As part of that, the court accepted the request to extend its inquiry beyond Duterte’s war on drugs to include the so-called “Davao Death Squad”.

When Duterte was mayor of Davao City, between 2011 and 2016 and prior to his election as president, 385 extrajudicial killings were allegedly carried out by local authorities. Duterte implemented a hard-core approach to drug-related crimes and during his presidential campaign openly committed to investing in a bloody “war on drugs”.

Soon after the ICC authorised the investigation, the Philippines filed a request for a deferral, claiming the court lacked jurisdiction over crimes committed in the country after it withdrew from the court. In January of this year, the pre-trial chamber granted the prosecutor’s request to resume investigations, confirming the court’s jurisdiction over activities when the Philippines was a member. Marcos Jr. filed another appeal, which was rejected by the court’s latest pre-trial chamber decision. 

The ICC prosecutor’s office, which is conducting the investigation, stated it had worked with the Filipino government during the deferral process and “hopes to explore ways to cooperate with all parties concerned”.

Litao’s alliance is one of them. The organisation is committed to continuing its engagement with the community and supporting families to seek justice for their loved ones.

“I believe the international community saw the struggles of the Filipino people, especially the victims’ families,” Litao said. “We are happy and we wish to further cooperate with the International Criminal Court in this investigation.”

The civil society backbone of the country is gathering strength to prepare for the victims’ defence before the ICC, said attorney Theodore O. Te, regional coordinator for the National Capital Region at Free Legal Assistance Group (FLAG). 

“We are helping out some of the claimants and supporting our lawyers who have applied for accreditation with ICC to be assistant counsel,” he said. “Realistically, I don’t think the office of the prosecutor can expect official assistance coming from the Philippine government.”

It has been less intense but it’s still there. Killings are still happening.” 

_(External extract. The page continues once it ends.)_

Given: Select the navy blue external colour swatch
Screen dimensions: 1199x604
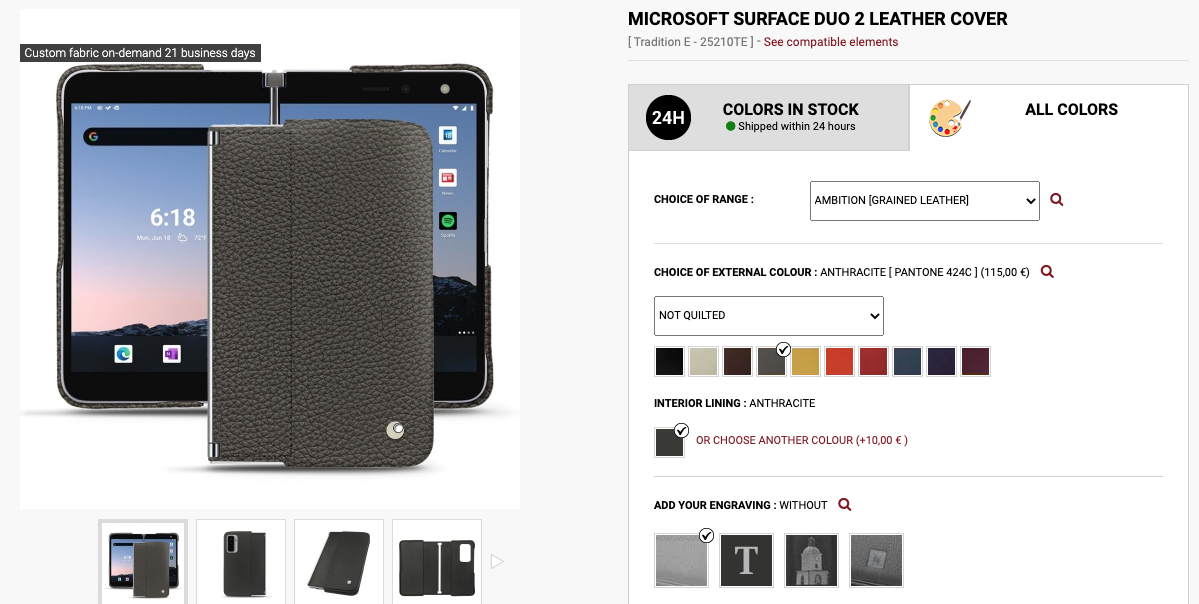Looking at the screenshot, I should click(x=907, y=362).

Theodore O. Te, regional coordinator with the Free Legal Assistance Group

The Marcos administration is yet to invalidate any of Duterte’s official documents that served as the legal justification for extrajudicial executions or other human rights breaches, and has been accused of rights workers as continuing the bloodshed in a quieter fashion

FLAG has challenged these Duterte-era declarations with the Supreme Court and is now awaiting its decision. If the court rules these issuances are illegal or unconstitutional, the war on drugs loses its official authority and legitimacy, Te explained. 

Although the priority remains domestic justice, Te believes there is little chance the killings can be addressed at a national level under the current government. The ICC, he said, seems to be the only available judicial means. 

“The Filipinos are not so enamoured with the idea of having to go to the ICC. We don’t have a choice,” he said. “But we are also realistic enough to know that the ICC is not perfect.” 

The Filipino people themselves, Te said, will have to pave the way for accountability to be enforced at a community level. That is only possible through a conscious political process ‌ that turns away from violence and prioritises human rights, he said. 

“The war on drugs unofficially was commenced by Duterte. It has in a sense changed now. It has been less intense but it’s still there. Killings are still happening,” Te said.